Your answer should be every line with the word "will", copied from the data below.

» The data:
= = =
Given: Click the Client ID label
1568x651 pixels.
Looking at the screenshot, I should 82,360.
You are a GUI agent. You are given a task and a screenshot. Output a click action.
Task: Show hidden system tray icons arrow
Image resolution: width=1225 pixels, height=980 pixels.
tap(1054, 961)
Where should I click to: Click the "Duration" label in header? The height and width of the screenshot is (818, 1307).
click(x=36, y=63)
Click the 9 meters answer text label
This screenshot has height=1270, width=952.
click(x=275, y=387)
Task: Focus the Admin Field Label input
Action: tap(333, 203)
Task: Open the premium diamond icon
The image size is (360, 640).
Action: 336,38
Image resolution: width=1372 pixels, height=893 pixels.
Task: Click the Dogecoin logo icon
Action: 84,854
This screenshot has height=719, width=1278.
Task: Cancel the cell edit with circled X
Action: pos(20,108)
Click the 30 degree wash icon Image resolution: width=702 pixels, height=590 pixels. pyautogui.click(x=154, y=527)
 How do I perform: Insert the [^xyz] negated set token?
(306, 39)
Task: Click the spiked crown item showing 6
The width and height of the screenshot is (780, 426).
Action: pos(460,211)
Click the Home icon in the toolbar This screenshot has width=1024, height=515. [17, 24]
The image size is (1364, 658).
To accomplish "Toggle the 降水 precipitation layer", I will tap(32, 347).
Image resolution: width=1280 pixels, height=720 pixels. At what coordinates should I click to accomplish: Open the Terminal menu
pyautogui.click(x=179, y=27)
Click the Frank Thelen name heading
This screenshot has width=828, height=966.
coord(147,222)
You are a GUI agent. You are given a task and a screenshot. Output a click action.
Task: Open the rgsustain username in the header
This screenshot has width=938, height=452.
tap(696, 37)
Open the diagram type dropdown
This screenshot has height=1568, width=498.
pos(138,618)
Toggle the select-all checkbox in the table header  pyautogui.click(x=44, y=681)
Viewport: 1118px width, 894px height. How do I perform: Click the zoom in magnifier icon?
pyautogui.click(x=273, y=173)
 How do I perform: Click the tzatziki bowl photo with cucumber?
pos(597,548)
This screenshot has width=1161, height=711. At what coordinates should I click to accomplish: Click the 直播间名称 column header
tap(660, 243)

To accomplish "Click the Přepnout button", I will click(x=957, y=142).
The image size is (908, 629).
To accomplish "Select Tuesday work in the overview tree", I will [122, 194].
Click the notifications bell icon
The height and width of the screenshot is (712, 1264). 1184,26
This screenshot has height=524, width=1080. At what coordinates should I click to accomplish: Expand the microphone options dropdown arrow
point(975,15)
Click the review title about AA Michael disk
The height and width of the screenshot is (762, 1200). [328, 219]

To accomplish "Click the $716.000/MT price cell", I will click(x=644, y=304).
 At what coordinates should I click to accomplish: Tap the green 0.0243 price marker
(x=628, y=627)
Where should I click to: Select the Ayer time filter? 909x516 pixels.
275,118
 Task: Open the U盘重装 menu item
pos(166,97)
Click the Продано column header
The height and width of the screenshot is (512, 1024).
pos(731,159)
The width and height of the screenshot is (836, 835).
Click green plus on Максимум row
= = =
» Output of the task:
To accomplish "Toggle the 降水 precipitation layer", I will tap(32, 347).
To accomplish "Click the Přepnout button", I will click(x=957, y=142).
To accomplish "Select Tuesday work in the overview tree", I will [122, 194].
To accomplish "Click the $716.000/MT price cell", I will click(x=644, y=304).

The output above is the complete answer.